For those happy readers in a state of blissful ignorance who don't know what fuss could possibly be made about here, it's in the words, alternative provision.

Alternative provision is an education guided by the requirements of the local authority. The kids might not go into school every day, and they might receive an education off-site, but they'll probably be signed in somewhere to follow the National Curriculum or take a bag of GCSEs. The kids must be assessed and monitored (and maybe the parents, too) so the effectiveness of the scheme can be measured. Join up to an alternative provision model, and you receive certain cost benefits, but there are costs on your freedom, too.

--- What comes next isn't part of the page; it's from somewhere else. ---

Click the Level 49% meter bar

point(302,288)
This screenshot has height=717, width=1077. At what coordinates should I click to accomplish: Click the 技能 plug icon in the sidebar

Whatever your opinions, it's undeniable that alternative provision works for some children, especially if the daily, grinding uniform of school short-fuses their brains. Alternative provision also works for some parents who need a structured, supported, recognisable route; better one that can be provided within a framework that doesn't bludgeon them to death with all the heavy-duty structures of a conventional school.

Anyway, me and the little grits tagged along - eyes, ears, minds open - and it was a good day. Stratford is a charming come-hither town, is it not? The Falstaff Experience was fun; the RSC drama workshop was outstanding, and the evening production, superb. The setting of Julius Caesar in Nigeria is a bull's eye for the director. The setting and casting chime perfectly with the themes of the play. I recommend it.

Of course the day trip made me consider again the advantages and disadvantages of the alternative provision model for us. I always wonder, Would a flexischool system work for me and the little grits?

On the plus side, by signing them up to such a scheme for their GCSE years, I could duck out from the weight of a lonely and heavy sense of responsibility. On the minus side, I'd be taking on other, more widely accountable responsibilities in an agenda set ultimately by someone else. And I'd have to manoeuvre Shark, Squirrel and Tiger into attending sessions and lessons they might not want to do. Could I shoehorn that into my philosophy? Tricky.

I don't have any answers for us right now, although I probably know intuitively what our answer would be.

What about yours? Would you say yes to alternative provision?




5 comments:

Deb said...

It seems our minds have been working along the same lines lately. I don't have any answers though, sorry. Still pondering. Thank you for making me aware I'm not alone in my pondering though :-)

OrganisedPauper said...

One swallow does not a summer make. One good experience doesn't mean it's going to be all good, or even mostly good.

sharon said...

Maybe let the gritlets try it out and see if any of them want to travel that route?

Grit said...

looking forward to those debates continuing at hesfes.

kelly said...

What the???

How have I been home educating for three years and never heard of this? Is my head up my bottom?